Пелагия, выслушав ее приказание, чуть улыбнулась и сказала:
– Да, государыня. Ты можешь ни о чем не беспокоиться.
Фекла не ощущала ни стыда, ни страха перед возможными последствиями. Еще недавно красневшая, когда ее одолевали греховные помыслы, сейчас, решившись на всё то, о чем прежде боялась помыслить, она не чувствовала ни смятения, ни каких бы то ни было колебаний: то, что произошло и еще должно было произойти, представлялось ей неизбежным и единственно возможным. Когда Иоанн взял ее за руку в «школьной», она про себя даже удивилась, как она могла так долго мучиться и пыталась бороться с тем, что нельзя было победить – и что побеждать было не нужно.
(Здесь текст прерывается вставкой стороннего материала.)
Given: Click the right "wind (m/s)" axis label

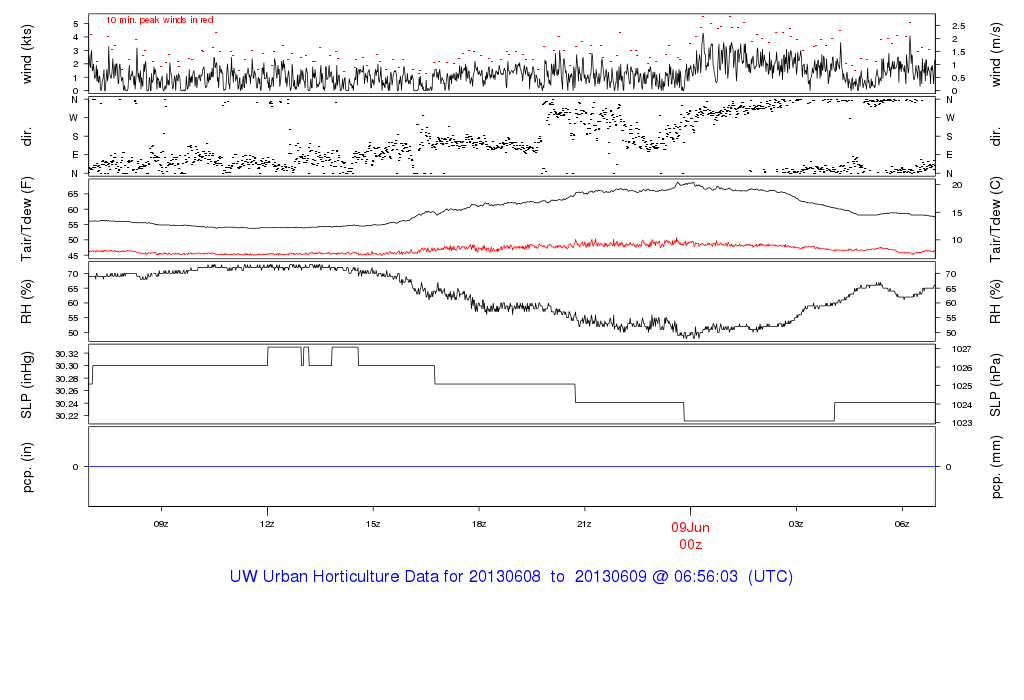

Теперь ей казалась странной и неразумной вся прежняя борьба с собой: напротив, не отдаться полностью человеку, который целиком завладел ее душой и понимал ее почти без слов, было так же неестественно, как столько лет принадлежать телом человеку, с которым у нее не было никакой внутренней связи… Она почти стыдилась всей прежней жизни с мужем, бесполезных попыток принудить себя чувствовать то, чего она не чувствовала, довольствоваться тем, чем она не могла удовлетвориться, – и она нисколько не стыдилась того, что собиралась сделать. Только умом она понимала, что окончательно падает в грех, но это сознание никак не задевало ни души, ни сердца. «Я не могу иначе. Это никак не может быть иначе», – она прошептала эти слова, возвратившись из «школьной» и войдя в свою молельню, она повторила их про себя, ложась спать, – и в ее сердце не было смущения. Когда Иоанн поцеловал ее, она поняла, как давно и как сильно он хотел этого, и доверилась ему полностью и не раздумывая: раз он решился на это, значит, так нужно, значит, это не может и не должно быть иначе, – и теперь она ничего не боялась.
Иоанн, проводя Феклу на корму, к скамье под навесом, сказал шепотом:
– Я вижу, ты догадалась снять пурпурную обувку, августейшая.
– Ты считаешь меня совсем тупицей? – она возмущенно взглянула на него.
Глаза его смеялись, она тоже улыбнулась и прошептала:
– Мне кажется, всё это происходит во сне.